Hmm… Interesting way for Google to expose their strategic GMail growth details in this way 🙂

Comments (11)

  1. Joe Chung says:

    gmail.com isn’t open yet, is it?

  2. tzagotta says:

    Cool analysis!

  3. Ron Krauter says:

    —quote—

    Would this query in realtime the server? Surprise, no! The counter is actually a "fake" one.

    Initially, I said to myself: How lame…

    —quote—

    Not at all lame…if it was done in real time, it would turn out to be a perf problem for them so they probably decided to precalculate the values.

  4. VSIDE says:

    Pretty cool stuff. My math might be off, but I think 3GB = 3072MB and since they’re growing at 100MB/month, won’t they actually reach 3GB about one week into Feb. 2006?

    -Jon

    (p.s. please help me improve file tabs for Visual Studio 2007: http://blogs.msdn.com/vside/archive/2005/08/24/455998.aspx)

  5. AdiOltean says:

    You are right, Jon.
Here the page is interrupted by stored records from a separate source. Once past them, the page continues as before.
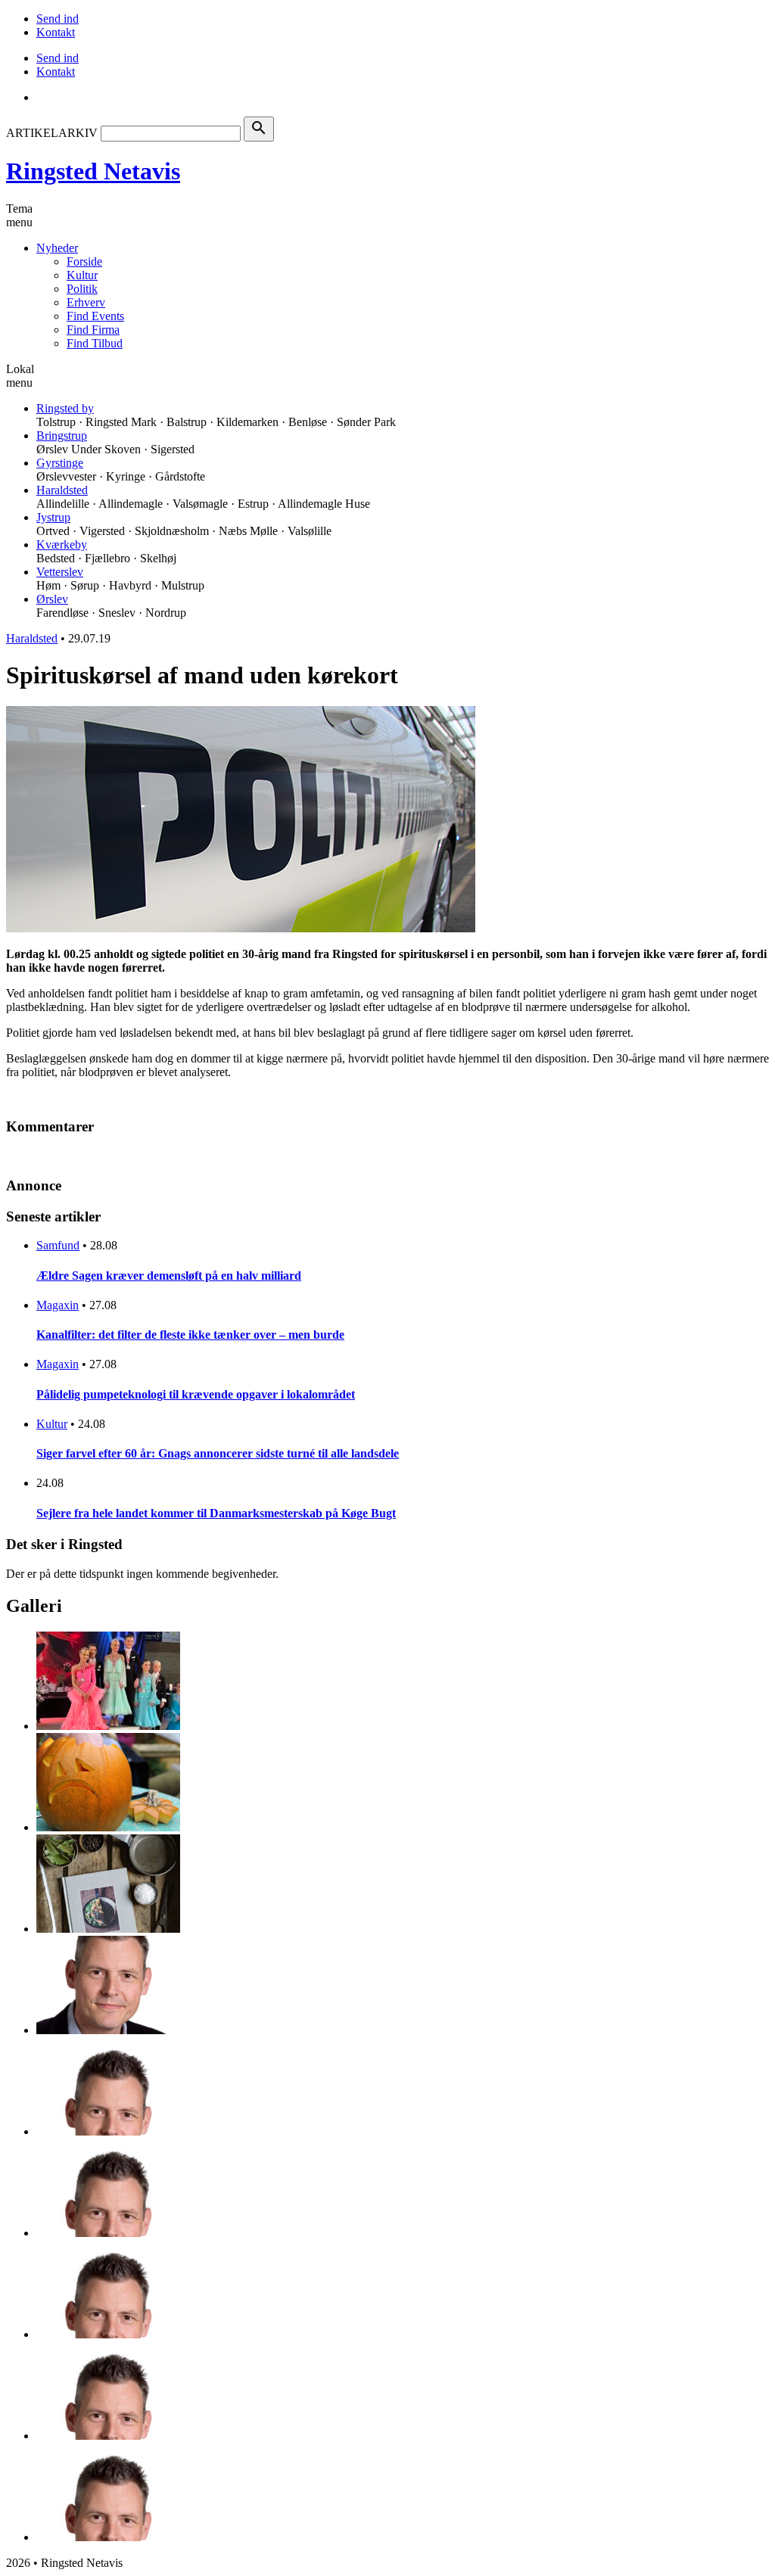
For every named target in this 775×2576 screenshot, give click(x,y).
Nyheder (57, 247)
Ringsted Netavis (93, 171)
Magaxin (57, 1305)
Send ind (57, 18)
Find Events (95, 316)
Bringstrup (61, 435)
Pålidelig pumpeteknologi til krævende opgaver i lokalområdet (195, 1394)
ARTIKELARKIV (52, 132)
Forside (84, 261)
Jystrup (53, 517)
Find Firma (93, 329)
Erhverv (86, 302)
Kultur (82, 275)
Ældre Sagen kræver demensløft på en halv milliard (168, 1275)
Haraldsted (62, 490)
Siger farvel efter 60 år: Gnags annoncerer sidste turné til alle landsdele (217, 1453)
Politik (82, 288)
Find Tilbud (95, 343)
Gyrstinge (59, 462)
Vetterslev (59, 571)
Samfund (57, 1245)
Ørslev (52, 599)
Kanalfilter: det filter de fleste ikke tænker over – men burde (190, 1334)
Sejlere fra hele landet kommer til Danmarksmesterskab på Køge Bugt (216, 1513)
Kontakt (55, 32)
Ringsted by (65, 408)
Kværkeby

I "rounded" 2950 MB by 3 GB.

  6. Here is something from Antimail which I do not pretend to understand, except that your gmail inbox will be close to 3GB by Jan 1st. Cool analysis!! Antimail : What is the size of a GMail inbox now, and in…

  7. max says:

    Actually the formula is not at random, it takes the last know size (i-1) it subtracts the next known one (the further step) and then it divides it by the time already elapsed since the last know size went live.
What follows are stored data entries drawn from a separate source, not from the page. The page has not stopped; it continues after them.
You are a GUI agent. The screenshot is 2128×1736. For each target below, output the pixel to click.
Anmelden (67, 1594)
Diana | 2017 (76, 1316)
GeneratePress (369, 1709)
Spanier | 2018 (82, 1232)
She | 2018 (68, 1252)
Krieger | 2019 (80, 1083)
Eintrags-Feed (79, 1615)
    Basically is a linear progression updated once a second to give the impression that the storage is continuosly getting added.

    The rate at wich the number changes is just a factor of the 2 sizes involved and the 2 dates (both in the CP array).

    I agree that it is lame and useless, might as well just post the fixed number and maybe have a backend routine form time to time (like days) update the script with it.

    Well, if a company that lives on advertising does false advertising …. well.

  8. AdiOltean says:

    Correct – initially I thought that it’s random but then I figured out the linear interpolation trick.

    I think that whoever wrote this code did this intentionally so that the code can be easily "hacked".